SCD, anxiety symptoms may be independent predictors of MCI/dementia risk
Subjective cognitive decline (SCD) or anxiety symptoms in older individuals are independently associated with an increased risk of mild cognitive impairment (MCI) or dementia, a recent study has shown.
“This study … provided more conclusive evidence on the independent effects of anxiety and SCD on the subsequent development of neurocognitive disorders,” said study author Dr Tau Ming Liew from Singapore General Hospital and the Saw Swee Hock School of Public Health, National University of Singapore.

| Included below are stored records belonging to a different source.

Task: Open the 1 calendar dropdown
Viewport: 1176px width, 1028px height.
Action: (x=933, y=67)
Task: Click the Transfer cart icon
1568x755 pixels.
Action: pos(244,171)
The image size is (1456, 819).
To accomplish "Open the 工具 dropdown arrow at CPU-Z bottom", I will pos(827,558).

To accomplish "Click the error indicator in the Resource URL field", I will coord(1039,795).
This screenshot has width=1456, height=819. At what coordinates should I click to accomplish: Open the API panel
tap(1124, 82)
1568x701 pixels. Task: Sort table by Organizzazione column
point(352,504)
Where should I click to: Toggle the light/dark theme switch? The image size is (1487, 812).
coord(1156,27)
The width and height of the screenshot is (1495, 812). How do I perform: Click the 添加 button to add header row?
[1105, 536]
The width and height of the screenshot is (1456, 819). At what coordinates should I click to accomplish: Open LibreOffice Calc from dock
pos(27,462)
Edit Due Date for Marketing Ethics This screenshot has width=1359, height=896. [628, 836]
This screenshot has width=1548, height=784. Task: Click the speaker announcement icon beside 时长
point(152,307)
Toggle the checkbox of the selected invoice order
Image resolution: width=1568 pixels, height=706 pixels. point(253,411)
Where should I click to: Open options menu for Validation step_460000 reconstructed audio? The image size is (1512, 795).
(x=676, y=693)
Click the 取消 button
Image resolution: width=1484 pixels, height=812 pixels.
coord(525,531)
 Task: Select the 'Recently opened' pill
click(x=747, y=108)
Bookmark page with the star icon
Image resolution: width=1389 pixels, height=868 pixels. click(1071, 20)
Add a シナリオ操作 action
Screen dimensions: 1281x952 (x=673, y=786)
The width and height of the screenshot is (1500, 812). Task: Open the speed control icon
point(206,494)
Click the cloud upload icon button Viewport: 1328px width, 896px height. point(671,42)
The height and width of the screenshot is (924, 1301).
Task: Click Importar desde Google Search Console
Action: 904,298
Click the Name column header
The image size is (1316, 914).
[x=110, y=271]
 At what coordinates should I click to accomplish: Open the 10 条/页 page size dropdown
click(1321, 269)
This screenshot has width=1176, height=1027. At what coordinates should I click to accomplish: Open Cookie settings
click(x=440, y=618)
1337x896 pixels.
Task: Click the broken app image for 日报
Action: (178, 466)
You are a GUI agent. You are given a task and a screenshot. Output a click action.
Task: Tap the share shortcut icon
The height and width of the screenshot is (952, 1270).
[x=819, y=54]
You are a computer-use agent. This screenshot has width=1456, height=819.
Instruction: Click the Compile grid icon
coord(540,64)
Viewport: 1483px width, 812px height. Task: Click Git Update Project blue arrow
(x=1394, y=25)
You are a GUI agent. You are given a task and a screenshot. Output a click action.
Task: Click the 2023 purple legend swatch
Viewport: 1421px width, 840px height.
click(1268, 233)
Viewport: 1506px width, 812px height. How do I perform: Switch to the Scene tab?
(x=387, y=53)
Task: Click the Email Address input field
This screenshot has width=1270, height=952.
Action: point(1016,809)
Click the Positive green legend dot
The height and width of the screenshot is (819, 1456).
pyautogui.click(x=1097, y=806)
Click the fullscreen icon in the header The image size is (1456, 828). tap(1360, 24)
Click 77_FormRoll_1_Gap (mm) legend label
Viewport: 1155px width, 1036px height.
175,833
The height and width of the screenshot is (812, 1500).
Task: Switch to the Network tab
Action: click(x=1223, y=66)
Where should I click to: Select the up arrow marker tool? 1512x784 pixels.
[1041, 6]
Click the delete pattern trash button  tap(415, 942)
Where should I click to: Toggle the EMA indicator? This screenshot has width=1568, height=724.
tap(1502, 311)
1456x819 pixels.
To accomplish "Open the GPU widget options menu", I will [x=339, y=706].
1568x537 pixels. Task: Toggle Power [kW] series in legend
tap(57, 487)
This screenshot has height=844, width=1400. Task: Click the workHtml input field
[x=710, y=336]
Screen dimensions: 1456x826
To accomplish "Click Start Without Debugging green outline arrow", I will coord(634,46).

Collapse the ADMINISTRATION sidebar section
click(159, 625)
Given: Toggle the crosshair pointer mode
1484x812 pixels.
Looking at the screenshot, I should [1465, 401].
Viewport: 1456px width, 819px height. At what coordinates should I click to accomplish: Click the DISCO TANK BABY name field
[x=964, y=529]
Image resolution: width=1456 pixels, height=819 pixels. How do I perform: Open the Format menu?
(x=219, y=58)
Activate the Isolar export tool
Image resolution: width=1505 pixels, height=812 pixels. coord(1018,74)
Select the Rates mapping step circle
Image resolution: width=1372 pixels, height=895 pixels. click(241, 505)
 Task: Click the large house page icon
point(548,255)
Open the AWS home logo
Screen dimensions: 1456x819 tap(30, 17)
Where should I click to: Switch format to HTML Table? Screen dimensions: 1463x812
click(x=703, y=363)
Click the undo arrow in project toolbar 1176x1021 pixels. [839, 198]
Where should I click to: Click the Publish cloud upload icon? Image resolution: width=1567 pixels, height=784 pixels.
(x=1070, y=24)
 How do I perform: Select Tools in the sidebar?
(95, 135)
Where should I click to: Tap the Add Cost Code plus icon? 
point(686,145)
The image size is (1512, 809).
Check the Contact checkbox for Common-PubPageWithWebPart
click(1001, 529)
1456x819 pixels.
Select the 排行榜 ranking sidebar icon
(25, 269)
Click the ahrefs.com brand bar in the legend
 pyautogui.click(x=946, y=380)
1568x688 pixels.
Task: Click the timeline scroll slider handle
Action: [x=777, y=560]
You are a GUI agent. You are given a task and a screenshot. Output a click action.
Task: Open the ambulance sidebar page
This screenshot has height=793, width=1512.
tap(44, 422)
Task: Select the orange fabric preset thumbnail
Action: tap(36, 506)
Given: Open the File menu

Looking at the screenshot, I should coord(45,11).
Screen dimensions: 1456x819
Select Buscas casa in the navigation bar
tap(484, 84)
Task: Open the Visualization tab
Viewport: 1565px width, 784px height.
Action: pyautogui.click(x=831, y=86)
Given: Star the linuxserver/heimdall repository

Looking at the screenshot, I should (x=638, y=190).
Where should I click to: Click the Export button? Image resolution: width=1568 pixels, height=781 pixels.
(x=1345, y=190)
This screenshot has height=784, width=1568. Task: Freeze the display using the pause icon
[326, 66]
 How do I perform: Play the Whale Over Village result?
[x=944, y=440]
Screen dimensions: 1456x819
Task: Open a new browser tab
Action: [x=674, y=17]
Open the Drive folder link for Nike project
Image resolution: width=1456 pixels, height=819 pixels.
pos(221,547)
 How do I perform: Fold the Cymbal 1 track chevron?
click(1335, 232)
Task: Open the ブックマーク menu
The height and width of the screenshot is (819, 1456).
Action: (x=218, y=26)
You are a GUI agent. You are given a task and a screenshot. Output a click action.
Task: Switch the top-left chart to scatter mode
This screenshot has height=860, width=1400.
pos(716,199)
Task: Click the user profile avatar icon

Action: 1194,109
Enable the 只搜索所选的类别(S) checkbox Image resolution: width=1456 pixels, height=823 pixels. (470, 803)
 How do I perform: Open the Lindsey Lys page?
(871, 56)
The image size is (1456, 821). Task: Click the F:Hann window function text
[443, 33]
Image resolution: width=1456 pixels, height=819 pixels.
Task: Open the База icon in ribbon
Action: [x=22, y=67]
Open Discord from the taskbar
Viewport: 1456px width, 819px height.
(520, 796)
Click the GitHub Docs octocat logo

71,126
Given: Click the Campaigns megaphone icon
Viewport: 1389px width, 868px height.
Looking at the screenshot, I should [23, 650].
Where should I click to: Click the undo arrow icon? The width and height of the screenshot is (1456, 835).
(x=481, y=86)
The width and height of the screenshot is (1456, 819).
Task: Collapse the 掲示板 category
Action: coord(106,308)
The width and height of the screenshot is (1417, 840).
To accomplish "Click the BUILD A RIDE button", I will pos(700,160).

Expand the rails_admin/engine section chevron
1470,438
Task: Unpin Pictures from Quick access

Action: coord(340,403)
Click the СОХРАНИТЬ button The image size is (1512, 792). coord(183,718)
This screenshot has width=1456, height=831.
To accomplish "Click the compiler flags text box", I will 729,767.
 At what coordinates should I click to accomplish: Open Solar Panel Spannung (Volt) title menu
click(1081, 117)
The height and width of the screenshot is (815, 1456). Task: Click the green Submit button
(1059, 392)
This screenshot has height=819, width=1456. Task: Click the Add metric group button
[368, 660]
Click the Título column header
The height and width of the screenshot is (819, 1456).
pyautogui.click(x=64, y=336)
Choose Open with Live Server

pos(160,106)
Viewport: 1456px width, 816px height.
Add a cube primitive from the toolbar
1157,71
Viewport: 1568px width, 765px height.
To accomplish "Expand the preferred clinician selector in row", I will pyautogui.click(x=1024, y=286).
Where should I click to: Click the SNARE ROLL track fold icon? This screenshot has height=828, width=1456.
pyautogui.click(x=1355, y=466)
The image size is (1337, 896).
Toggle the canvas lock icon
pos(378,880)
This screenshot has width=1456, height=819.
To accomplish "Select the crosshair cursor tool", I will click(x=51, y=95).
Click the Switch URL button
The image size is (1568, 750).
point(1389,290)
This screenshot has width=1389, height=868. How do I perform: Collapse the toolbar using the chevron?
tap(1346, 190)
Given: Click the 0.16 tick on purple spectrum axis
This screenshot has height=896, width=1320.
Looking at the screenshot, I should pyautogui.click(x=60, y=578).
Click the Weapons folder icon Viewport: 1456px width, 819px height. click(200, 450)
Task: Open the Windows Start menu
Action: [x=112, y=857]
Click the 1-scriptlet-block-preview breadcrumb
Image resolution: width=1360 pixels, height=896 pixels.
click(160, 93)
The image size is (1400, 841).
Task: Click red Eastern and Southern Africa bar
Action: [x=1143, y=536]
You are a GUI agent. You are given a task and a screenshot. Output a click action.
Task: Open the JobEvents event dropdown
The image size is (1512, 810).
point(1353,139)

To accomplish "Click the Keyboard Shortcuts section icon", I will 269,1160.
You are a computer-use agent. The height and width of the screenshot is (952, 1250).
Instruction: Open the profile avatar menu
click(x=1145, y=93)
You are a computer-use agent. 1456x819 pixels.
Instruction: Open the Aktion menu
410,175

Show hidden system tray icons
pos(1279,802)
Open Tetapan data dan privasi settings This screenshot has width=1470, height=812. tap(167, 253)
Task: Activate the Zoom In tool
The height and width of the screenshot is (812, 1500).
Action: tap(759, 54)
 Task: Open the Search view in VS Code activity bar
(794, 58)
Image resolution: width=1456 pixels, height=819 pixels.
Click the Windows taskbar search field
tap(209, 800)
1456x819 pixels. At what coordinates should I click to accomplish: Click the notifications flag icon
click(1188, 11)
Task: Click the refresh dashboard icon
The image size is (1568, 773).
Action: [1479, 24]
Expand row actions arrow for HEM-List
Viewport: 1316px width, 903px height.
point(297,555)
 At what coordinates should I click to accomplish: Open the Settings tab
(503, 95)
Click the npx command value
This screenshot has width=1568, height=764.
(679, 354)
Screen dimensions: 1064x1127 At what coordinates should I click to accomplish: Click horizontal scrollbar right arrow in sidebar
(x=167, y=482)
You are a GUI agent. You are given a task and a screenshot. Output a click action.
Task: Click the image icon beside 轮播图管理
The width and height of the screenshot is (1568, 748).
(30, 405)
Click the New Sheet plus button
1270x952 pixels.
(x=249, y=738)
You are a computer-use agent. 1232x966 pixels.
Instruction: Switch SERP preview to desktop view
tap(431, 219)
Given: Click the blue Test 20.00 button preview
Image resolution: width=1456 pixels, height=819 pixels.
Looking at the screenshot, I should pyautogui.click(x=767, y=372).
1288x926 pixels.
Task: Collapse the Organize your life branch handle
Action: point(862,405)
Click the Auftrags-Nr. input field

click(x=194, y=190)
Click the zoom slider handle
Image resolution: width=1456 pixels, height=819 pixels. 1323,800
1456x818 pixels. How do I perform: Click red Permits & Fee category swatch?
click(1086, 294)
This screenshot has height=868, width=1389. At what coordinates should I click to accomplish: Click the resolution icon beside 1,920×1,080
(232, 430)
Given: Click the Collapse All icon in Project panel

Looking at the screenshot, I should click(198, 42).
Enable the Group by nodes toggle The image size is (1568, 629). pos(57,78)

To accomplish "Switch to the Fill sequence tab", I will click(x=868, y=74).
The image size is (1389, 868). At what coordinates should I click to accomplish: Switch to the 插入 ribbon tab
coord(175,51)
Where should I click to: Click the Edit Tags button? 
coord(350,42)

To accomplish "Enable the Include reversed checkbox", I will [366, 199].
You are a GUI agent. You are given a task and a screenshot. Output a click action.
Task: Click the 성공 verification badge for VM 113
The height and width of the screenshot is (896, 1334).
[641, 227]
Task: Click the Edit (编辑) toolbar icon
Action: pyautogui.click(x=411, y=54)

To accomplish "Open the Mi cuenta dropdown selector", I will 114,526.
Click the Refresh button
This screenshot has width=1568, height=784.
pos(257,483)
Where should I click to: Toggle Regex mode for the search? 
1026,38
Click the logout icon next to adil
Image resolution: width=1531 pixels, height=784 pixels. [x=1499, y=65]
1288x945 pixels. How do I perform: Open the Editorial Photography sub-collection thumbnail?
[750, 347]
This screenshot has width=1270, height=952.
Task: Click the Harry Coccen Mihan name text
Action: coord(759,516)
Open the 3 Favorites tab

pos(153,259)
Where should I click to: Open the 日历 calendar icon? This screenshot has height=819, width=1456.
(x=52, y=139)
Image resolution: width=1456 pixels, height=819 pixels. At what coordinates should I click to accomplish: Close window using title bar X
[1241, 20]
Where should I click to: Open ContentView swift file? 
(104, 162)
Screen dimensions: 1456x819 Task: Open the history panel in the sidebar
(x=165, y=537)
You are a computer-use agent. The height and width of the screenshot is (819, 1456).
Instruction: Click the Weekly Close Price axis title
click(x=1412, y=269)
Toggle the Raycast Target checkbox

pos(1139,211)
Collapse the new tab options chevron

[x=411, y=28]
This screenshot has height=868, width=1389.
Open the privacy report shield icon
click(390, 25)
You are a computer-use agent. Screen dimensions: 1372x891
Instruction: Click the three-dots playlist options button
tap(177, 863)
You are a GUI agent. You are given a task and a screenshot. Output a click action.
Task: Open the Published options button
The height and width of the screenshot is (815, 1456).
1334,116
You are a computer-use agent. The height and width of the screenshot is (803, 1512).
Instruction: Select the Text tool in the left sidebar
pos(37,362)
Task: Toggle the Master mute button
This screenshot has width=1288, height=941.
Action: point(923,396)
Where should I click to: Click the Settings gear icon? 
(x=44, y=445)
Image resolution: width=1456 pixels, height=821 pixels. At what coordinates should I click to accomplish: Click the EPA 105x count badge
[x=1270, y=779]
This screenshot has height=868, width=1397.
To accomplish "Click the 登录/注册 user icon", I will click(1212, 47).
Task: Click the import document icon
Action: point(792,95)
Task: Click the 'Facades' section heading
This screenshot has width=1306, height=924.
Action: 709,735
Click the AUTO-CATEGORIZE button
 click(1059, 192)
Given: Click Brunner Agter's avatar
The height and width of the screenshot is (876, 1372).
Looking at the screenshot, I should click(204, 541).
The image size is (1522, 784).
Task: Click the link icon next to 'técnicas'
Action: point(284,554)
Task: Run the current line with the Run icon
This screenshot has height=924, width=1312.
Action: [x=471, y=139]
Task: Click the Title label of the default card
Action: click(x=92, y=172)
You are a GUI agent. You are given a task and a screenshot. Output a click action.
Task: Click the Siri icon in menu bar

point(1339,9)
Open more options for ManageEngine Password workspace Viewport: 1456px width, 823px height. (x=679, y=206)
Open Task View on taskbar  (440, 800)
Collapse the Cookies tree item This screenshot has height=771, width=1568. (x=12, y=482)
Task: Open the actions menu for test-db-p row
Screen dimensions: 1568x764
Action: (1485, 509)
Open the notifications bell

Study participants were 14,066 individuals aged ≥50 years (median age 71 years, 34.5 percent male, 78.9 percent White) with normal cognition at baseline who were recruited from 39 Alzheimer’s disease centres in the US, as per the National Alzheimer’s Coordinating Center database. SCD and anxiety symptoms were documented at baseline and incident MCI or dementia assessed annually.
At baseline, 9.0 and 27.1 percent of participants reported symptoms of anxiety and SCD, respectively. Median follow-up was 4.5 years. During this time, 10.9 and 5.4 percent of participants developed MCI and dementia, respectively.
SCD and anxiety symptoms were independently associated with an increased risk of MCI or dementia (adjusted* hazard ratio [adjHR], 1.9, 95 percent confidence interval [CI], 1.7–2.1 [SCD] and adjHR, 1.3, 95 percent CI, 1.2–1.5 [anxiety]; p<0.001 for both vs no symptoms). [Alzheimers Res Ther 2020;12:107]
MCI or dementia risk was further elevated among participants who had symptoms of both SCD and anxiety (adjHR, 2.4, 95 percent CI, 1.9–2.9; p<0.001).
In sensitivity analyses, severity of anxiety symptoms affected MCI or dementia risk, with a higher risk noted among participants with severe symptoms (adjHR, 2.3; p=0.004) than those with mild or moderate symptoms (adjHR, 1.3; p=0.004 and adjHR, 1.4; p=0.032, respectively) compared with no symptoms. MCI or dementia risk was higher in participants with consistent SCD symptoms (present at year 1 and 2 of annual visits; adjHR, 2.5) than those with inconsistent symptoms (present at only year 1 or 2; adjHR, 1.6; p<0.001 for both vs no symptoms). However, MCI or dementia risk remained similar regardless of consistency of anxiety symptoms (adjHR, 1.7; p=0.013 [consistent] and adjHR, 1.6; p<0.001 [inconsistent]).
Participants without anxiety or SCD had a 25 percent risk of developing MCI or dementia by 8.2 years, compared with just 3.1 years among those with both anxiety and SCD.
SCD typically involves a decline in the memory domain of individuals with otherwise normal cognition, said Liew. It is becoming increasingly common in the elderly and is a known predictor of neurocognitive disorders, he said.
Its frequent presence alongside anxiety symptoms has raised the question as to which condition may predict subsequent neurocognitive disorders.
“[T]his study demonstrated that the two likely represent distinct constructs which independently predict the risk of neurocognitive disorders,” he said. “Clinicians should not dismiss one over the other when patients present with both anxiety and SCD.”
“[T]he co-occurrence of both should alert clinicians to the much higher risk of neurocognitive disorders, which may then prompt more intensive interventions to prevent cognitive decline …, enrolment into preventive trials for dementia, and closer monitoring of cognitive function over time to allow timely diagnosis of cognitive impairment,” he continued. However, he acknowledged that the focus on the memory domain for SCD and one-time and single question assessments of anxiety and SCD were potential limitations.
Liew also pointed out the possible “differences in the underlying neurodegenerative processes between SCD and anxiety” with either “two distinct neurobiological pathways that lead to neurocognitive disorders, or a common neuropathology that has affected two distinct anatomical regions in the brain.”